• Task description:
In the records below, switch every "Where should I click to" to "Where do I click to" and write the records out again with nothing else changed.

━━━

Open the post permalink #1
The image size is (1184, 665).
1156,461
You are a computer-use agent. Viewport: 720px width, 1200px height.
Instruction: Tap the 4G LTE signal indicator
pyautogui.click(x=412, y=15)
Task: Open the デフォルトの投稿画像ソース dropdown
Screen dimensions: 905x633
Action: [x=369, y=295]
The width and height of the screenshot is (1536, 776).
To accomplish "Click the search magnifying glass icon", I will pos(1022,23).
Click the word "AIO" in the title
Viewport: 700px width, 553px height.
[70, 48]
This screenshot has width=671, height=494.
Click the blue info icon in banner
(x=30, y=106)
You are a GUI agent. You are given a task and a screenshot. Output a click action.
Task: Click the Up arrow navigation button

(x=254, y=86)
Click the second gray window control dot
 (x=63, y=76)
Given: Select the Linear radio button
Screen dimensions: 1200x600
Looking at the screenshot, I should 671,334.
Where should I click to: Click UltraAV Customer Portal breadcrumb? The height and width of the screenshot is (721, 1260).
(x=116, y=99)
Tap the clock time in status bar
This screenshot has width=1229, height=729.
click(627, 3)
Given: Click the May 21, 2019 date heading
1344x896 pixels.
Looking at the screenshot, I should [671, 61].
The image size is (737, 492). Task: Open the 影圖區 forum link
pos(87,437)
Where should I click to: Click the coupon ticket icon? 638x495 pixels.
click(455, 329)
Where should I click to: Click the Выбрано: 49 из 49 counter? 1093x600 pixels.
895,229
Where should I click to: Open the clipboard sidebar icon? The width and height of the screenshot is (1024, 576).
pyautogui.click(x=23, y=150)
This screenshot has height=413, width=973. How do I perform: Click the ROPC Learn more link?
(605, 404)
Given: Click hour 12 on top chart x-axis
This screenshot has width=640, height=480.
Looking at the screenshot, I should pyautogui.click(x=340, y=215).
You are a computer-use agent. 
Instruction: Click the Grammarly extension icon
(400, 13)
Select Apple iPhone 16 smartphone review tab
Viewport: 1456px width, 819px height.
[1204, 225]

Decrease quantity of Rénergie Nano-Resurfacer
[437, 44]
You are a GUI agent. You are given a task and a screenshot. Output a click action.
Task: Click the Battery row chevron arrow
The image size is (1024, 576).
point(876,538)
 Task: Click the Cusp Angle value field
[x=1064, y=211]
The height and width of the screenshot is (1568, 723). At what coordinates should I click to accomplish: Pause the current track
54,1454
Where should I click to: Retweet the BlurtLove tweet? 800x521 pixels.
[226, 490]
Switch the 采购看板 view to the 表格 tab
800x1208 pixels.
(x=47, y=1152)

━━━

• Full response:
Open the post permalink #1
The image size is (1184, 665).
1156,461
You are a computer-use agent. Viewport: 720px width, 1200px height.
Instruction: Tap the 4G LTE signal indicator
pyautogui.click(x=412, y=15)
Task: Open the デフォルトの投稿画像ソース dropdown
Screen dimensions: 905x633
Action: [x=369, y=295]
The width and height of the screenshot is (1536, 776).
To accomplish "Click the search magnifying glass icon", I will pos(1022,23).
Click the word "AIO" in the title
Viewport: 700px width, 553px height.
[70, 48]
This screenshot has width=671, height=494.
Click the blue info icon in banner
(x=30, y=106)
You are a GUI agent. You are given a task and a screenshot. Output a click action.
Task: Click the Up arrow navigation button

(x=254, y=86)
Click the second gray window control dot
 (x=63, y=76)
Given: Select the Linear radio button
Screen dimensions: 1200x600
Looking at the screenshot, I should 671,334.
Where do I click to: Click UltraAV Customer Portal breadcrumb? The height and width of the screenshot is (721, 1260).
(x=116, y=99)
Tap the clock time in status bar
This screenshot has width=1229, height=729.
click(627, 3)
Given: Click the May 21, 2019 date heading
1344x896 pixels.
Looking at the screenshot, I should [671, 61].
The image size is (737, 492). Task: Open the 影圖區 forum link
pos(87,437)
Where do I click to: Click the coupon ticket icon? 638x495 pixels.
click(455, 329)
Where do I click to: Click the Выбрано: 49 из 49 counter? 1093x600 pixels.
895,229
Where do I click to: Open the clipboard sidebar icon? The width and height of the screenshot is (1024, 576).
pyautogui.click(x=23, y=150)
This screenshot has height=413, width=973. How do I perform: Click the ROPC Learn more link?
(605, 404)
Given: Click hour 12 on top chart x-axis
This screenshot has width=640, height=480.
Looking at the screenshot, I should pyautogui.click(x=340, y=215).
You are a computer-use agent. 
Instruction: Click the Grammarly extension icon
(400, 13)
Select Apple iPhone 16 smartphone review tab
Viewport: 1456px width, 819px height.
[1204, 225]

Decrease quantity of Rénergie Nano-Resurfacer
[437, 44]
You are a GUI agent. You are given a task and a screenshot. Output a click action.
Task: Click the Battery row chevron arrow
The image size is (1024, 576).
point(876,538)
 Task: Click the Cusp Angle value field
[x=1064, y=211]
The height and width of the screenshot is (1568, 723). At what coordinates should I click to accomplish: Pause the current track
54,1454
Where do I click to: Retweet the BlurtLove tweet? 800x521 pixels.
[226, 490]
Switch the 采购看板 view to the 表格 tab
800x1208 pixels.
(x=47, y=1152)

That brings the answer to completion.